- [Fragmento del documento]
El Ryan Adams de 2001 era imprevisible en directo, capaz de largarse a mitad de la noche porque algo le había sentado mal o de conjurar todos los grandes espíritus del rock and roll y regalar a sus fans una ceremonia de altos vuelos que —cito palabras de un testigo de aquellas grandes noches— te llevaban a imaginar cómo habría sido una noche con los Stones en 1971.

 

Un artista prolífico

Sus siguientes pasos fueron discutibles y algunas decisiones sobre su carrera no le han beneficiado. Ryan demostró desde sus comienzos que era un artista muy prolífico. De hecho, en aquel mismo 2001 y con su primera banda ya disuelta, se ocupó de las grabaciones de su último disco, Pneumonia, que permanecía inédito y que, de su mano, terminó saliendo al mercado en el mayo. El disco era, de largo, lo mejor que editó con ellos. En cuanto a su carrera solista, después de Gold y con todos los ojos pendientes de su siguiente movimiento trabajó en varios proyectos, sesiones que no vieron la luz, al menos como lanzamiento oficial, de las que se aprovecharon algunos cortes para Demolition (2002), algo así como un aperitivo compuesto de sobrantes, a la espera de la verdadera continuación de su segundo elepé.

Lo que sucedió a continuación ilustra bastante bien muchas de las claves que han marcado su carrera. Él llegó a su sello con Love is hell, pero sus jefes rechazaron la grabación porque consideraban que aquella oscuridad tranquila no respondía a las expectativas comerciales que habían depositado en él. Su respuesta fue entregarles Rock n’roll (2003). Si querían estribillos y rock, lo iban a tener y en grandes dosis. Ahora bien, lo que en Gold era acercarse a los clásicos, pero con su sello y personalidad dominando el cotarro, aquí eran meros ejercicios de estilo; por momentos, casi una broma. Un guiño a los Strokes por aquí, algo de rock de radiofórmula más adelante, o “So alive”, que suena a parodia de U2, por si lo anterior no había sido suficiente. Había rock and roll en aquellos surcos, pero el álbum podría haberse titulado Tu estilo me suena.

Ni Rock n’roll ni Love is hell, que se editó inicialmente como dos epés en 2004, respondieron a lo que se esperaba en los despachos. Hubo que esperar a 2005 para escuchar un digno sucesor de Gold. Aquel fue su año más prolífico: hasta tres discos editó un Adams que compatibilizaba su inspiración con una autoestima que le llevó a pensar que todo lo que escribía merecía llegar a las estanterías de las tiendas. Quizá se pasó de frenada. Es posible que hubiese bastado con Cold roses, que era un disco simplemente excelso. Jacksonville City Nights, todo hay que decirlo, era también notable, pero 29 estaba muy por debajo. Siguió grabando discos con su banda, los Cardinals, donde destacaba la figura del enorme Neal Casal. Trabajos como Easy tiger o Cardinology que dejaban testimonio de su enorme talento, pero también esa cierta sensación de que su momento para ser una gran estrella había pasado. Y tal vez fuera porque él lo quiso así. Siempre dijo —a pesar de que algunas actitudes lo puedan llegar a desmentir— que no quería ser una estrella, que esperaba que no se lo ofrecieran porque iba a decir que no. Quién sabe, igual lo que algunos hemos llamado trayectoria errática fue para él una decisión meditada.

- [Consigna] Enumera los discos que, según el fragmento sobre Ryan Adams, editó el artista en 2005. El material siguiente procede de otra fuente.

- [Bloque de datos]
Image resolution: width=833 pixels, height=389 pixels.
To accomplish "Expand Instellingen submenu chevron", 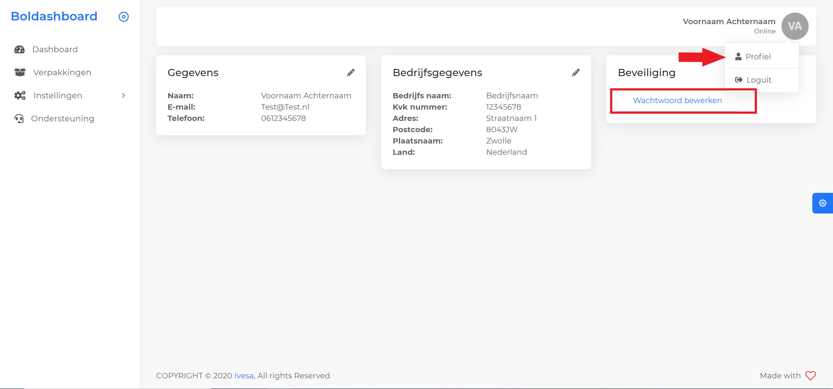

- [Resultado]
- Cold roses
- Jacksonville City Nights
- 29